A influire sul malumore, di certo, anche le settimane di tira e molla sulla Diciotti, che alla fine hanno scontentato molti: “Il gruppo parlamentare più o meno rispecchia la distribuzione degli elettori. Se il 40 per cento degli attivisti ha votato per l’autorizzazione non credo che qua la percentuale di favorevoli sia inferiore.
Non so se si tradurrà in una rottura, però abbiamo votato una cosa molto pesante per il dna del Movimento e tra noi c’è stato molto disorientamento anche solo per la scelta di aprire la consultazione online”.
Ricciardi parla di “frustra – zione”, di un punto di non ritorno, di “un solco netto rispetto al passato” che il voto di lunedì ha segnato nel percorso del Movimento.
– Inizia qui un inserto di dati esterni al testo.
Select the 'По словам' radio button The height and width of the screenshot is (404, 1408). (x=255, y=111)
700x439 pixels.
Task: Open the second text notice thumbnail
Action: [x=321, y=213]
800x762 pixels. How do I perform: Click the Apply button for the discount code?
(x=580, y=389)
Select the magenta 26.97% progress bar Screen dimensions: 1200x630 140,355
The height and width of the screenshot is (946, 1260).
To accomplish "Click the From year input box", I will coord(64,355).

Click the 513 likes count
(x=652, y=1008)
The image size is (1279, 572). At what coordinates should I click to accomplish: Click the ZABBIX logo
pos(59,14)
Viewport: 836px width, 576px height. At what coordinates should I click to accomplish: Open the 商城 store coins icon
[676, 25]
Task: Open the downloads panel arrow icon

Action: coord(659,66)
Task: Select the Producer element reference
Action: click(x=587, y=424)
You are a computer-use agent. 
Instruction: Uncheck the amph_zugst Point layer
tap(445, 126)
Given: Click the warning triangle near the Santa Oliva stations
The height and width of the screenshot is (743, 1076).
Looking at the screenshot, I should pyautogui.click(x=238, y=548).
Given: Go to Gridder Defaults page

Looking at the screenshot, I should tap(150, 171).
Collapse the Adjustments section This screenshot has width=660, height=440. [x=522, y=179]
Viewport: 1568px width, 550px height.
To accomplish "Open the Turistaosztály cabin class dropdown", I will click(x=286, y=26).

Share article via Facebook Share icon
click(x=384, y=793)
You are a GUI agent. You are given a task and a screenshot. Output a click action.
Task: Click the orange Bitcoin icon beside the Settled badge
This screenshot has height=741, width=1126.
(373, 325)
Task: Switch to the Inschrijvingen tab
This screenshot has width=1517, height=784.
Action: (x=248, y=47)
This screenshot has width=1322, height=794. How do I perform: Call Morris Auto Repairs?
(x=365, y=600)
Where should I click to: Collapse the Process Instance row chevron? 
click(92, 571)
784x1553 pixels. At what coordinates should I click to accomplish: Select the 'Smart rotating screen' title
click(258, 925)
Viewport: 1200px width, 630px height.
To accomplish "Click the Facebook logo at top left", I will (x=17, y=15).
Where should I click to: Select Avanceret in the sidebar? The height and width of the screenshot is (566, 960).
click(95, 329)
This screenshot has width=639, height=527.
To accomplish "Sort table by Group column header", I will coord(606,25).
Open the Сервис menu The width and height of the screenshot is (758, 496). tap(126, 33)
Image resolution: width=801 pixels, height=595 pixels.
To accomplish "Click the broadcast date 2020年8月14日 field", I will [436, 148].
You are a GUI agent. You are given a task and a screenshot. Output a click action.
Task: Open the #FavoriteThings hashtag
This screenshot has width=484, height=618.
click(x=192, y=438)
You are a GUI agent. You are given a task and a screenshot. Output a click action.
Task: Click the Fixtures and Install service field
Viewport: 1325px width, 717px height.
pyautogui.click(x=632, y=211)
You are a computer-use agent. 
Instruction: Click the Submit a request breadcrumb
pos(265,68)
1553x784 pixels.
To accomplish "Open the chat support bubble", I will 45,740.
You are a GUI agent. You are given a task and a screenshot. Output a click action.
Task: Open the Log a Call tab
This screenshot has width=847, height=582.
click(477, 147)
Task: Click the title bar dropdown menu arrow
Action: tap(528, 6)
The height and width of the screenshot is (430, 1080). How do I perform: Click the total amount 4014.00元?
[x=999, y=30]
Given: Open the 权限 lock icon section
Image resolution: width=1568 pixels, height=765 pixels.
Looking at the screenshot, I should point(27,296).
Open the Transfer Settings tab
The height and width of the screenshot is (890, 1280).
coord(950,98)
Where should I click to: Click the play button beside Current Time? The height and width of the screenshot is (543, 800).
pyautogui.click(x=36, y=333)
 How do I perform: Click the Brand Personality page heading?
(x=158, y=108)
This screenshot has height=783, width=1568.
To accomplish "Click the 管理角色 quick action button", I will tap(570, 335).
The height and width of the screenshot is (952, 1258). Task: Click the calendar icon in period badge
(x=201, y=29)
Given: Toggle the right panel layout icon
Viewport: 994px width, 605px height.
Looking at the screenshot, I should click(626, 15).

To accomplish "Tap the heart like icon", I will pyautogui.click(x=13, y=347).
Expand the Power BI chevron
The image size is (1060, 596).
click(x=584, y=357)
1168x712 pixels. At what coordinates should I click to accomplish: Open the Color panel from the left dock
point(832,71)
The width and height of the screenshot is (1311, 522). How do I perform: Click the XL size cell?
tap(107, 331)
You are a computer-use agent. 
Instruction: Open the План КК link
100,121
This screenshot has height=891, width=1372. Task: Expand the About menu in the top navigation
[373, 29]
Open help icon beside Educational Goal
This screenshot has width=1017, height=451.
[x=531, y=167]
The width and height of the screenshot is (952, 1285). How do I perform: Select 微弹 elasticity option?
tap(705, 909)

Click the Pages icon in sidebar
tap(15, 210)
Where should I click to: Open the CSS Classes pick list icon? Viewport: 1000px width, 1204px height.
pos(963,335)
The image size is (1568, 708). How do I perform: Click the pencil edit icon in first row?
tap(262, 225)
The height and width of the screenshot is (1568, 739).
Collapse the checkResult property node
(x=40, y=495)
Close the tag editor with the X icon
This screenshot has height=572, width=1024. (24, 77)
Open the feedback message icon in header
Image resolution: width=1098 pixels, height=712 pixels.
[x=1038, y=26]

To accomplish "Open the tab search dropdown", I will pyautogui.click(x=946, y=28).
Ponendo adesso un ulteriore dilemma ai senatori: chi, come Ricciardi, ha fatto campagna per l’autorizzazione, in Aula dovrà attenersi alla volontà popolare?
“Se bisogna seguire il mandato della rete – contesta il deputato – sarebbe meglio fornire alla rete gli strumenti adatti per esprimersi. E in questo caso non è stato così, visto che per altro il quesito era pieno di imprecisioni. Se fossi al Senato qualche dubbio lo avrei: d’altra parte, il contratto di governo dice che non ci devono essere ministri inquisiti per reati gravi”.
All’orizzonte c’è poi la bega della legittima difesa, bandiera salviniana per eccellenza.
E se per Ricciardi “normativamente cambia poco”, perché “è impossibile, Costituzione alla mano, pensare che in Italia si dia il diritto di uccidere sempre”, a preoccupare parecchi 5 Stelle c’è fatto che ancora una volta il Movimento finirà schiacciato dalla retorica leghista, mentre la discussione interna viene azzerata.
IL RISCHIO, o la beffa, finale è passare per ribelli: “Sono disposto a cercare l’unità, ma non devo essere solo io, devono essere tutti a volerla e a non bollare come dissidenti coloro i quali hanno un punto di vista diverso: se siamo visti come quelli che remano contro, è difficile trovare coesione”.
Come dire: caro Di Maio, attento a non perderci.